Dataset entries

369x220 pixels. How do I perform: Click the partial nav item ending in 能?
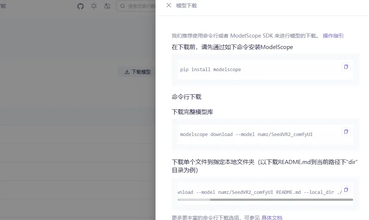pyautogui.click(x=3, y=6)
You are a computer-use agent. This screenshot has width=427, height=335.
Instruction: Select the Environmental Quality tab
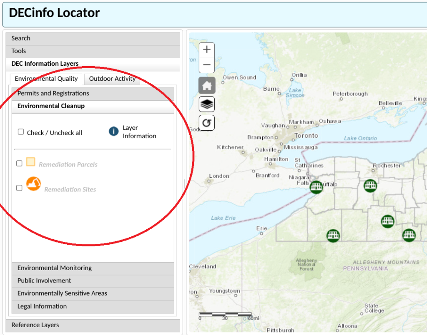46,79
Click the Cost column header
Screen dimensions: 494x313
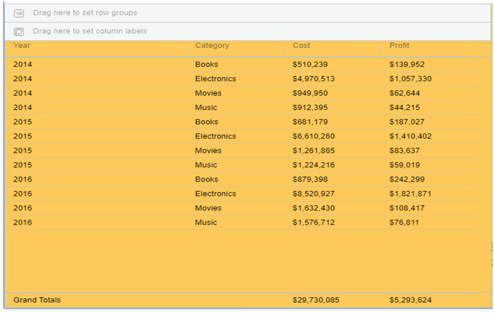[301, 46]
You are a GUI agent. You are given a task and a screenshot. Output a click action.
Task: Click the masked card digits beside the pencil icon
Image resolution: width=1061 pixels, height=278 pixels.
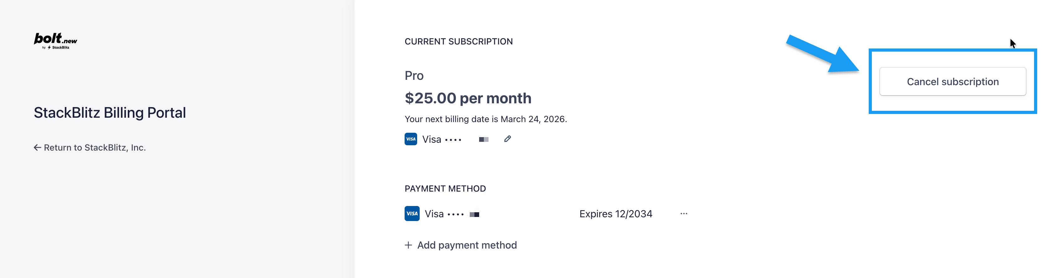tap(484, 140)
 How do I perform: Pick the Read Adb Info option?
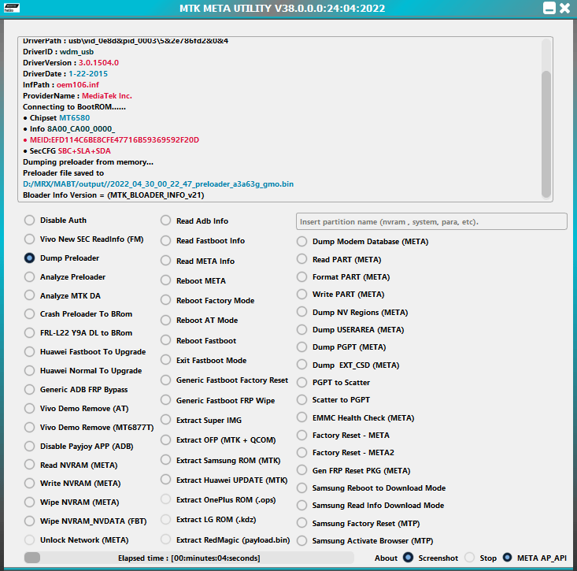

---

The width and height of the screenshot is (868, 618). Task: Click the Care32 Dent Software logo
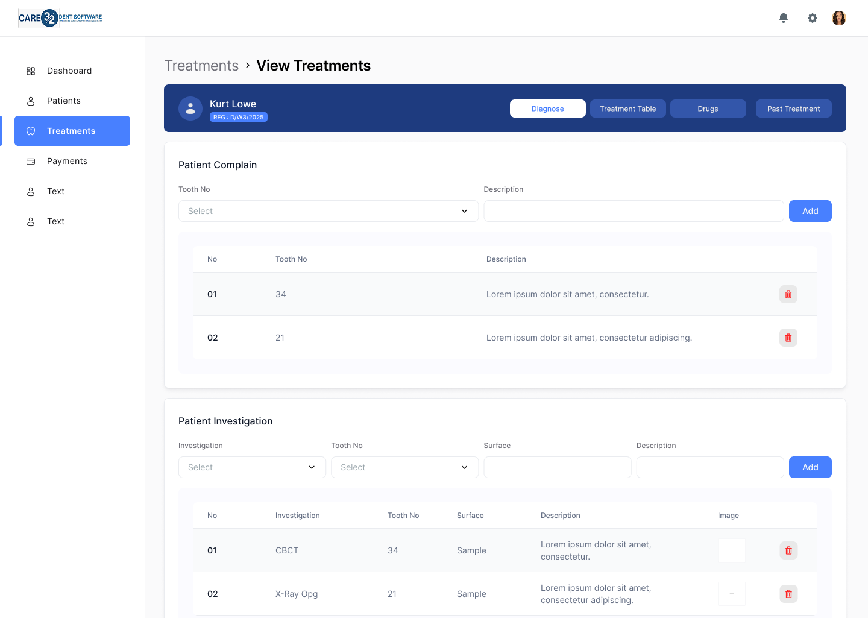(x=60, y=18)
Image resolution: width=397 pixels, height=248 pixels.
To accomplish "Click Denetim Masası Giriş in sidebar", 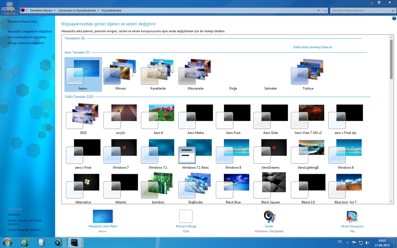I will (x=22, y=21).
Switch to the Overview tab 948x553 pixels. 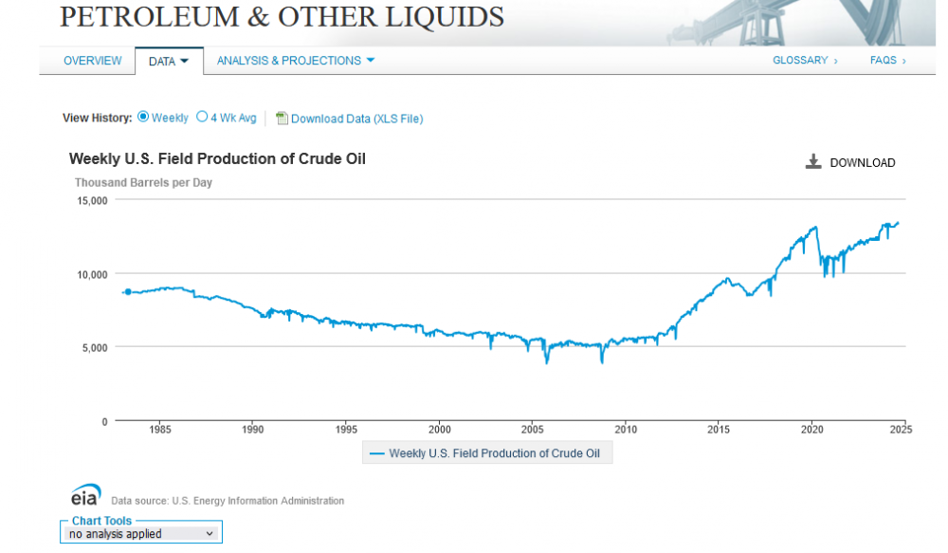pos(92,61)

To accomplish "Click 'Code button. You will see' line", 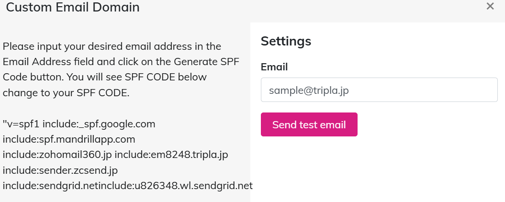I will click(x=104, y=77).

- Work order
Taking the entries above, copy word for word the lines from the one with "Screen dimensions: 494x313" up to and including the one with "How do I perform: Pick", without any picture.

- Answer box
Screen dimensions: 494x313
[301, 46]
You are a GUI agent. You are given a task and a screenshot. Output a click action.
Task: Click the masked card digits beside the pencil icon
Image resolution: width=1061 pixels, height=278 pixels.
tap(484, 140)
 How do I perform: Pick the Read Adb Info option?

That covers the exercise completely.